Abû Hâmid al-Ghazâlî (1058-1111) est de loin l'auteur le plus
connu et le plus controversé de la période médiévale musulmane. Cet homme
d'une incontestable et remarquable intelligence nous a légué des centaines d'écrits
(seuls quelques dizaines nous sont parvenues) qui ne cessent de faire parler de
lui aujourd'hui encore.
Le chemin vers le paradis (Minhâj) qu'il préconise est semé
d'obstacles en tous genres.
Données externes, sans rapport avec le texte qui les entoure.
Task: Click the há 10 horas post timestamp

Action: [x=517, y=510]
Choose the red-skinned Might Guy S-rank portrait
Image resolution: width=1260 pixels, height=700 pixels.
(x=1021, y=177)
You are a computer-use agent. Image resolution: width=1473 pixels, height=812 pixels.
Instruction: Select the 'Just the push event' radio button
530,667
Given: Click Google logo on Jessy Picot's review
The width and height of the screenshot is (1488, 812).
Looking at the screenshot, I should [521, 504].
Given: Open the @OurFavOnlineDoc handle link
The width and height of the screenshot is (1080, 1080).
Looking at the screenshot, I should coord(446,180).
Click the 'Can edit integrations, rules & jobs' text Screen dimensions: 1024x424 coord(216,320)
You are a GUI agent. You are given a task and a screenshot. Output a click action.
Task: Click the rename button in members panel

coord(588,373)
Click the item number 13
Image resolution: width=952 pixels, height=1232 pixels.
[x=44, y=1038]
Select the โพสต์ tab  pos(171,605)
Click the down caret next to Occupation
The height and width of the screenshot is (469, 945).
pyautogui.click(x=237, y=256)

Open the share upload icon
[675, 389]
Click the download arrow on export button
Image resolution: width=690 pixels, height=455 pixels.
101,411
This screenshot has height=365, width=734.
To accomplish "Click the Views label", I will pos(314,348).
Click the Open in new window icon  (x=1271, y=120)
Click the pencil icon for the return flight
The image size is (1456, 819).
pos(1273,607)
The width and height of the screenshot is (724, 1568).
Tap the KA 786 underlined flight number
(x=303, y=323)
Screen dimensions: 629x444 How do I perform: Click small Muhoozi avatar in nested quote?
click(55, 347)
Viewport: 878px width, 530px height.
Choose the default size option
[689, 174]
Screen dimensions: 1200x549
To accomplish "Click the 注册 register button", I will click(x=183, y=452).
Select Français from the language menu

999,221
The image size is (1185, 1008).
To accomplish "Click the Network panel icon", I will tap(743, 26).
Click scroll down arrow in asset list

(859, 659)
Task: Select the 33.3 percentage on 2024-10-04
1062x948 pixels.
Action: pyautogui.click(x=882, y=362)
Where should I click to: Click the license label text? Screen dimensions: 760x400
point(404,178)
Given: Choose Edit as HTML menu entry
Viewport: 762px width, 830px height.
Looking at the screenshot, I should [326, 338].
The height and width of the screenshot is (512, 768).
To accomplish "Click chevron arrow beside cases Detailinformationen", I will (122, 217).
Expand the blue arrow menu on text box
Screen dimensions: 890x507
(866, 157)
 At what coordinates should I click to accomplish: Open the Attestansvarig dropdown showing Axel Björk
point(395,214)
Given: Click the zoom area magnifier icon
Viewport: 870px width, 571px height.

L'auteur a d'ailleurs constaté que : " c'était
une voie ardue et un chemin difficile, aux nombreuses montées abruptes, extrêmement
pénible, aux vastes étendues, aux terribles fléaux, parsemées de nombreux
obstacles et handicaps, ornées de périls et de précipices, pleine d'ennemis
et de brigands, peu fréquentée. C'est ainsi qu'elle doit être parce qu'elle
est la voie du Paradis.
Al-Ghazâlî, fidèle à son habitude, va s'engager dans l'énumération
exhaustive des situations qui vont se présenter au dévot soucieux de se
rapprocher de Dieu. Mais il avertit déjà : rares sont ceux qui sont parvenus
à franchir sans encombre les sept obstacles qui se dressent sur cette voie.
C'est alors que l'adoration vouée à Dieu va prendre ici tout son sens.
Djamel Ibn Fatah, titulaire d'un troisième cycle universitaire de littérature
arabe, a longuement étudié la pensée de Ghazâlî. La traduction qu'il présente
ici est fidèle à la terminologie spécifique employée par l'auteur.